---------- Records ----------
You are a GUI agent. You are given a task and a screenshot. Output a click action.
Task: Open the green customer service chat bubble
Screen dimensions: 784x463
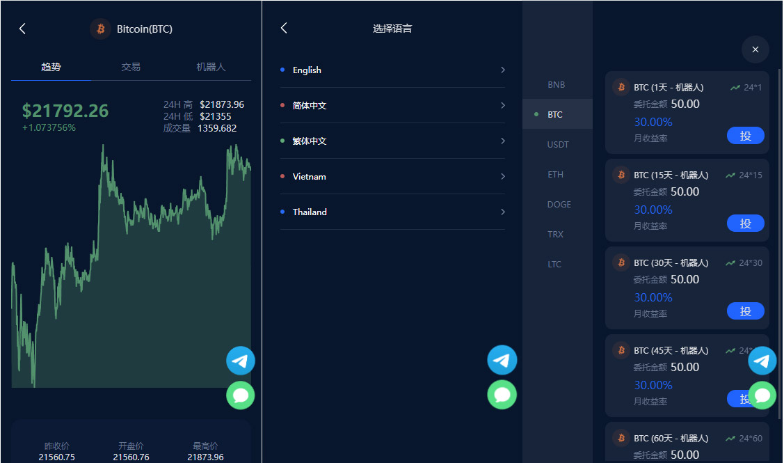240,395
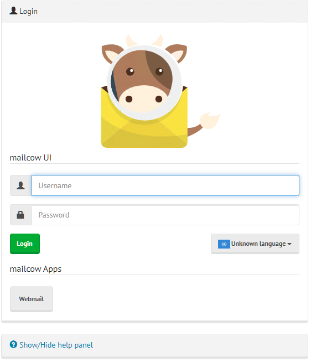Viewport: 311px width, 362px height.
Task: Click the mailcow cow logo image
Action: [160, 91]
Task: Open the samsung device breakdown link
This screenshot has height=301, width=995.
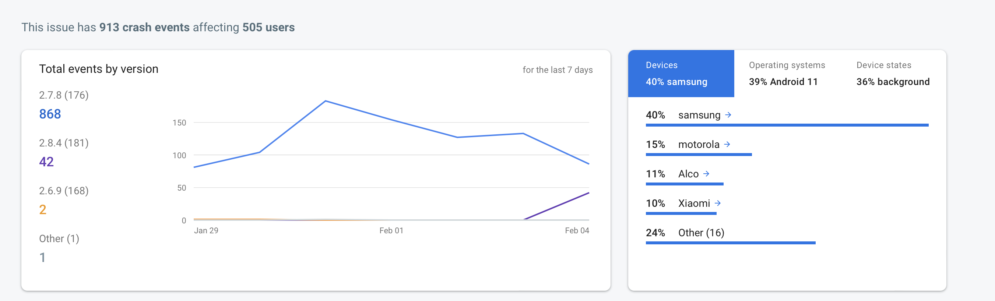Action: pos(699,115)
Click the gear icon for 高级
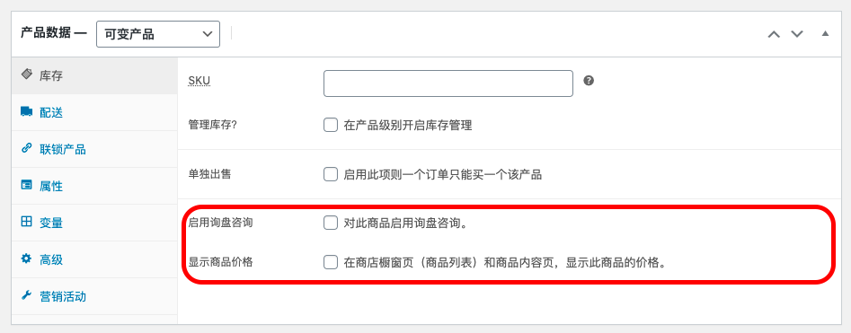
----------
### Task goal
When you reach the line that contains "This screenshot has height=301, width=995.", start reproducing, and continue word for word to the end of the records; skip all pictures.

### Solution to this exercise
This screenshot has height=301, width=995.
Action: pos(699,115)
Click the gear icon for 高级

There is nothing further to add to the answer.